> [WHAT YOU WILL DO]: All records must be restated word for word.

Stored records
#####

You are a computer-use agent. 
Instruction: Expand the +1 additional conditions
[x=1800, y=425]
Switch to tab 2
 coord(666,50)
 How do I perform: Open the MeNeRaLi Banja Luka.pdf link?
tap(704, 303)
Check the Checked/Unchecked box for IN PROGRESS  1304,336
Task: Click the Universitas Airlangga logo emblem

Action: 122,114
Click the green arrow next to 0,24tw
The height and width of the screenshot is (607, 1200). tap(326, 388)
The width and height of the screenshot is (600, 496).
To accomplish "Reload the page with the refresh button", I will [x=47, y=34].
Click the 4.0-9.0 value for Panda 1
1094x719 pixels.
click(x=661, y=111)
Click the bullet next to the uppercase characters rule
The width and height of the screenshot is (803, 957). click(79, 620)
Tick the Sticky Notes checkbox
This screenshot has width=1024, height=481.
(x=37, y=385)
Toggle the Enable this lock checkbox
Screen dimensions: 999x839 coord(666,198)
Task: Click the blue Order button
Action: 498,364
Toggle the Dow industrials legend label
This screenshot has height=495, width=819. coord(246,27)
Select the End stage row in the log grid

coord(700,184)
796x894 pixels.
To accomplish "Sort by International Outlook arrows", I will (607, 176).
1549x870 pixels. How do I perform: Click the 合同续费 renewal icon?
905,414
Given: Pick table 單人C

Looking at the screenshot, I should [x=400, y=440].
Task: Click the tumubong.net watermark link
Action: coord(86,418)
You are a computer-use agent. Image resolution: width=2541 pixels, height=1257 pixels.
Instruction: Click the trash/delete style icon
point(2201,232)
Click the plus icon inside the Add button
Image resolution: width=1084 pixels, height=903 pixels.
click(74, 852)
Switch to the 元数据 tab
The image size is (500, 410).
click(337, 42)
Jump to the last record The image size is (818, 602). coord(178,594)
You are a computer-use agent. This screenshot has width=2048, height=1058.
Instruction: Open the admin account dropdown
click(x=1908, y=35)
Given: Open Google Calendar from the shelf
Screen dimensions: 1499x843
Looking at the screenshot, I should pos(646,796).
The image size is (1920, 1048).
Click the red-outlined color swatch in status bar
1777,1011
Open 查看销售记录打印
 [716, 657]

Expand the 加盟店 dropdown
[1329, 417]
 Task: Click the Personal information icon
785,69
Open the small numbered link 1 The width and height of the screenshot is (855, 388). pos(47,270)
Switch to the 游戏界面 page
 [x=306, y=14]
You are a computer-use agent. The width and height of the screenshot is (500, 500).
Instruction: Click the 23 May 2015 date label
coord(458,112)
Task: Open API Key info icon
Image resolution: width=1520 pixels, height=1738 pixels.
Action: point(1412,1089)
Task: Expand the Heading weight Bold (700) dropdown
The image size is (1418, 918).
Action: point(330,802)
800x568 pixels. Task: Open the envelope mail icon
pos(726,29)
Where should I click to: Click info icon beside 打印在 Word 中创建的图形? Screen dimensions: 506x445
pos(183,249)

#####

> [RESULT FOR THIS EXERCISE]:
You are a computer-use agent. 
Instruction: Expand the +1 additional conditions
[x=1800, y=425]
Switch to tab 2
 coord(666,50)
 How do I perform: Open the MeNeRaLi Banja Luka.pdf link?
tap(704, 303)
Check the Checked/Unchecked box for IN PROGRESS  1304,336
Task: Click the Universitas Airlangga logo emblem

Action: 122,114
Click the green arrow next to 0,24tw
The height and width of the screenshot is (607, 1200). tap(326, 388)
The width and height of the screenshot is (600, 496).
To accomplish "Reload the page with the refresh button", I will [x=47, y=34].
Click the 4.0-9.0 value for Panda 1
1094x719 pixels.
click(x=661, y=111)
Click the bullet next to the uppercase characters rule
The width and height of the screenshot is (803, 957). click(79, 620)
Tick the Sticky Notes checkbox
This screenshot has width=1024, height=481.
(x=37, y=385)
Toggle the Enable this lock checkbox
Screen dimensions: 999x839 coord(666,198)
Task: Click the blue Order button
Action: 498,364
Toggle the Dow industrials legend label
This screenshot has height=495, width=819. coord(246,27)
Select the End stage row in the log grid

coord(700,184)
796x894 pixels.
To accomplish "Sort by International Outlook arrows", I will (607, 176).
1549x870 pixels. How do I perform: Click the 合同续费 renewal icon?
905,414
Given: Pick table 單人C

Looking at the screenshot, I should [x=400, y=440].
Task: Click the tumubong.net watermark link
Action: coord(86,418)
You are a computer-use agent. Image resolution: width=2541 pixels, height=1257 pixels.
Instruction: Click the trash/delete style icon
point(2201,232)
Click the plus icon inside the Add button
Image resolution: width=1084 pixels, height=903 pixels.
click(74, 852)
Switch to the 元数据 tab
The image size is (500, 410).
click(337, 42)
Jump to the last record The image size is (818, 602). coord(178,594)
You are a computer-use agent. This screenshot has width=2048, height=1058.
Instruction: Open the admin account dropdown
click(x=1908, y=35)
Given: Open Google Calendar from the shelf
Screen dimensions: 1499x843
Looking at the screenshot, I should pos(646,796).
The image size is (1920, 1048).
Click the red-outlined color swatch in status bar
1777,1011
Open 查看销售记录打印
 [716, 657]

Expand the 加盟店 dropdown
[1329, 417]
 Task: Click the Personal information icon
785,69
Open the small numbered link 1 The width and height of the screenshot is (855, 388). pos(47,270)
Switch to the 游戏界面 page
 [x=306, y=14]
You are a computer-use agent. The width and height of the screenshot is (500, 500).
Instruction: Click the 23 May 2015 date label
coord(458,112)
Task: Open API Key info icon
Image resolution: width=1520 pixels, height=1738 pixels.
Action: point(1412,1089)
Task: Expand the Heading weight Bold (700) dropdown
The image size is (1418, 918).
Action: point(330,802)
800x568 pixels. Task: Open the envelope mail icon
pos(726,29)
Where should I click to: Click info icon beside 打印在 Word 中创建的图形? Screen dimensions: 506x445
pos(183,249)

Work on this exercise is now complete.